Tempe yang dihasilkan oleh usaha Nini Kruntek hanya dijual dirumah saja. Pembelinya datang ke tempat usaha Nini Kruntek yang biasanya adalah ibu rumah tangga sekitar dan pedagang sayur setempat. Untuk harga tempe yang dijual pun sangat murah yakni Rp1000 untuk 4 bungkus.

Yang unik dari tempe Nini Kruntek adalah masih dibungkus daun pisang. Ya memang karena sudah disebutkan di awal bahwa ini adalah yang dibuat secara organik, prosesnya pun menggunakan bahan alami. Usaha Nini Kruntek ini sudah memiliki izin dari Depkes Pangandaran berupa PIRT (SPP-IRT). Tempat pembuatan tempe Nini Kruntek masih tradisional, produksinya menggunakan kayu bakar.

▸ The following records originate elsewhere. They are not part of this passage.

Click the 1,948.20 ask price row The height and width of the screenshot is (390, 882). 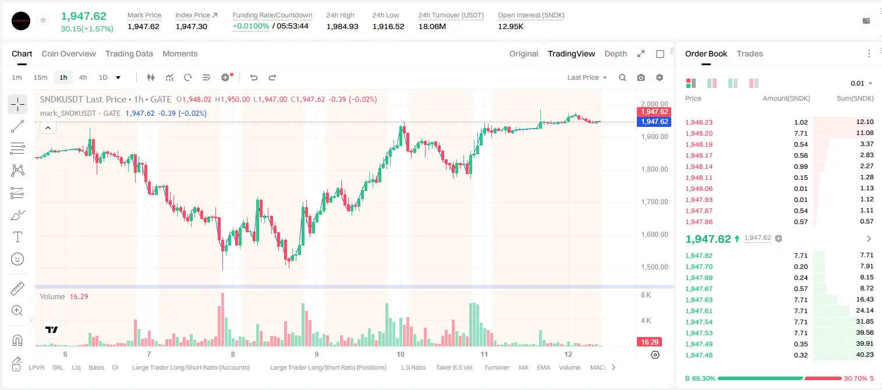[x=780, y=133]
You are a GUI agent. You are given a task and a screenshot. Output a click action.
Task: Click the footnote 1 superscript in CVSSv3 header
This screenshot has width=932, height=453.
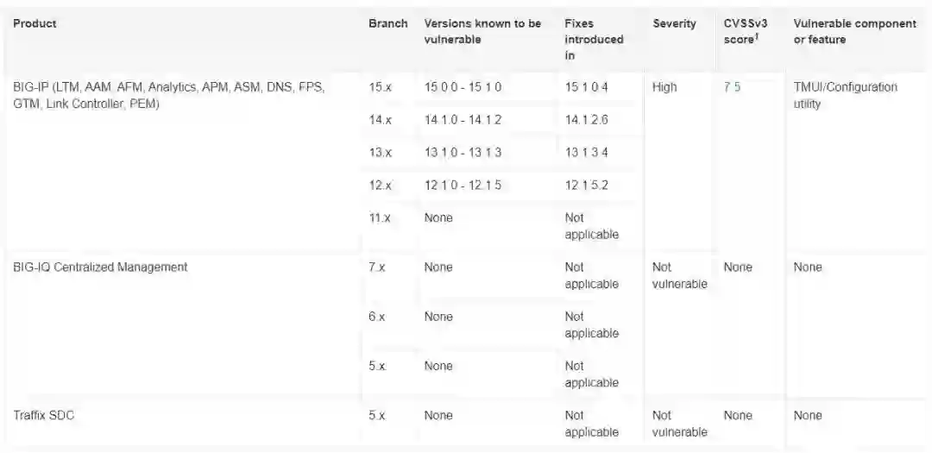(x=755, y=36)
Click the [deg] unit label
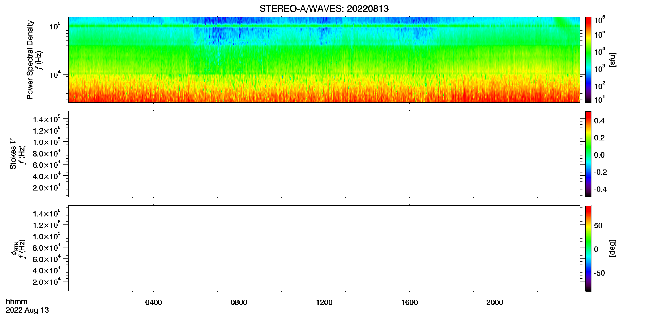The height and width of the screenshot is (334, 648). click(x=612, y=248)
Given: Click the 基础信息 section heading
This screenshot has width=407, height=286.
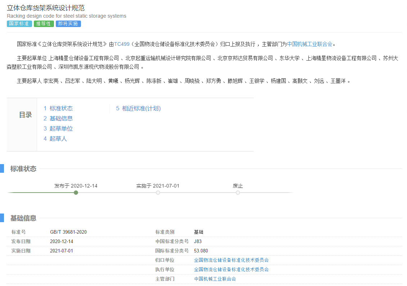Looking at the screenshot, I should (23, 218).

“Tempenya masih saya pakai ragi buatan sendiri dan saya bungkus dengan daun pisang, daunnya beli kertasnya juga beli, mudah-mudahan saya bisa dapat modal untuk mengembangkan usaha,” ujar Ibu Surtinah.
Pada umumnya, tempe produksi dari Nini Kruntek selalu habis di beli, jelang pesta perkawinan. Juga pada musim Lebaran di mana permintaannya meningkat. Biasanya tetangga (penduduk sekitar tempat usaha Nini Kruntek) akan membeli tempe untuk dijual lagi atau untuk momen seperti hajatan (sunatan, perkawinan, dan sebagainya).

Menarik melihat usaha pembuatan Nini Kruntek ini secara langsung. Selalu ada cerita dari perjuangan teman-teman UMKM di daerah.
Harapan penulis, semoga usaha Ibu Surtinah dari Nini Kruntek ini semakin maju dan terus mempertahankan unsur tradisional yaitu dibungkus daun pisang dan menggunakan kayu bakar, itu yang membuat rasanya beda dan otentik.